The farm gate prices of cocoa, Nigeria’s flagship export produce, have surged by 77 percent this year, BusinessDay’s analysis of prices in key producing states shows.

In the international market, the price of cocoa beans has declined marginally since Russia invaded Ukraine as a metric tonne (MT) sells for $2,368 per tonne on Monday, down from an average of $2,448 per tonne in January, according to data from the International Cocoa Organization (ICCO).

Nigeria is the world’s fourth top grower of cocoa with 250,000MT, ICCO said in its third quarter bulleting, and a 15 percent decline means the output will dip by 37,500MT.

However, ICCO forecasted Nigeria’s production to reach 280,000MT in the 2021/2022 season.

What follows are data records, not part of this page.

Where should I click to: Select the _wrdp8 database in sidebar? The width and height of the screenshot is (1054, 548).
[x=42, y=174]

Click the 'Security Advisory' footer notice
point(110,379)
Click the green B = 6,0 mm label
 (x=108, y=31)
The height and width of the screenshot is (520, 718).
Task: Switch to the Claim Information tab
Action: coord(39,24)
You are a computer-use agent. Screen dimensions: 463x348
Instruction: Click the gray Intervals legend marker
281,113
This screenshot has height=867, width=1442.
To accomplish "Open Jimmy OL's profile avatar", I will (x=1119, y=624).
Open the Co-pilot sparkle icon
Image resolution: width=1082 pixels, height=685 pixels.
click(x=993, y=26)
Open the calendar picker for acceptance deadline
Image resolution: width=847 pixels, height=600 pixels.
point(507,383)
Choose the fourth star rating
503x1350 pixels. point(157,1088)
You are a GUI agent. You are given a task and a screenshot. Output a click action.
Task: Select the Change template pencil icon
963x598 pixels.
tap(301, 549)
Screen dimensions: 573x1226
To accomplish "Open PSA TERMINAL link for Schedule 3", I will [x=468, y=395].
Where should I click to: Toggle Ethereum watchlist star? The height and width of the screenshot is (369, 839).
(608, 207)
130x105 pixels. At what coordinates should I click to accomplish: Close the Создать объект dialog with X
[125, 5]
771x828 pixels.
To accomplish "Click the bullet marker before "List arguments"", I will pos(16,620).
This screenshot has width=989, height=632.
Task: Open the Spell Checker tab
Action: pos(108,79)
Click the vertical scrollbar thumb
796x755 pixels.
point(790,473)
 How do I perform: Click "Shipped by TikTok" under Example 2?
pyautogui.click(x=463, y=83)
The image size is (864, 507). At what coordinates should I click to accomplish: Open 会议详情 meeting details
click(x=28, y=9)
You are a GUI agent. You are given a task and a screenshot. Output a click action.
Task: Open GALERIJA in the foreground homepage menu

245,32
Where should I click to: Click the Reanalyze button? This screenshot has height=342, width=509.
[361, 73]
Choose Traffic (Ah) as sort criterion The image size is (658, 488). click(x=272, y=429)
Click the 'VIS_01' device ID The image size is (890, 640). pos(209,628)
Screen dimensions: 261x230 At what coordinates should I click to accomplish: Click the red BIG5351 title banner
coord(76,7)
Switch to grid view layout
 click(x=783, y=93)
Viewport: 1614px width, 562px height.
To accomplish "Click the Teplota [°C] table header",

The country has two cocoa harvest seasons: the smaller mid-crop from April to June and the main crop from October to December.

The main crop accounts for about 70 percent of Nigeria’s cocoa output while the mid-crop accounts for 30 percent of the total production for the season.

Read also: AFEX gives farmers key inputs to boost cocoa production

“We have lost over 70 percent of cocoa fruiting due to fungi black pod disease as a result of the heavy rains in Cross River state,” Sayina Rima said by phone from his Ikom farm in the South-South region.

“The whole place is supposed to be littered now in Ikom with cocoa beans because we are in the main season but that is not the case because of the shortfall in output,” Rima added.

According to him, cocoa farmers are supposed to profit from the weak naira, but owing to the low output and high cost of agrochemicals, farmers are not benefitting from the current currency fluctuation.

He thinks that the main-crop cocoa output might cause a decline in the country’s position in the global league of cocoa-producers when the figures for the full season will be released next year.

Zacheaus Egbewusi, chief executive officer of Agri Commodity Inspection Limited, told BusinessDay that there are no sufficient cocoa beans in the market, even in key producing states.

“I have received just 30 metric tons since the season started, unlike before when I would have got over 100 metric tons,” Egbewusi, a cocoa trader, said.

“Heavy shipment is supposed to be ongoing now but there are very few occurring because there are not many beans in the market and the prices have gone higher because of the huge demand.”

Globally, grinding activities in Europe and North America declined by 1.5 and 3.4 percent respectively, but increased in South East Asia by 9.5 percent in the third quarter of 2022.

“The latest mixed grindings data suggest that cocoa demand at the start of the 2022/23 season remains uncertain due to the current global macroeconomic narrative on high inflation, interest rates, slow growth, and concerns about energy price increases,” ICCO said in an October note.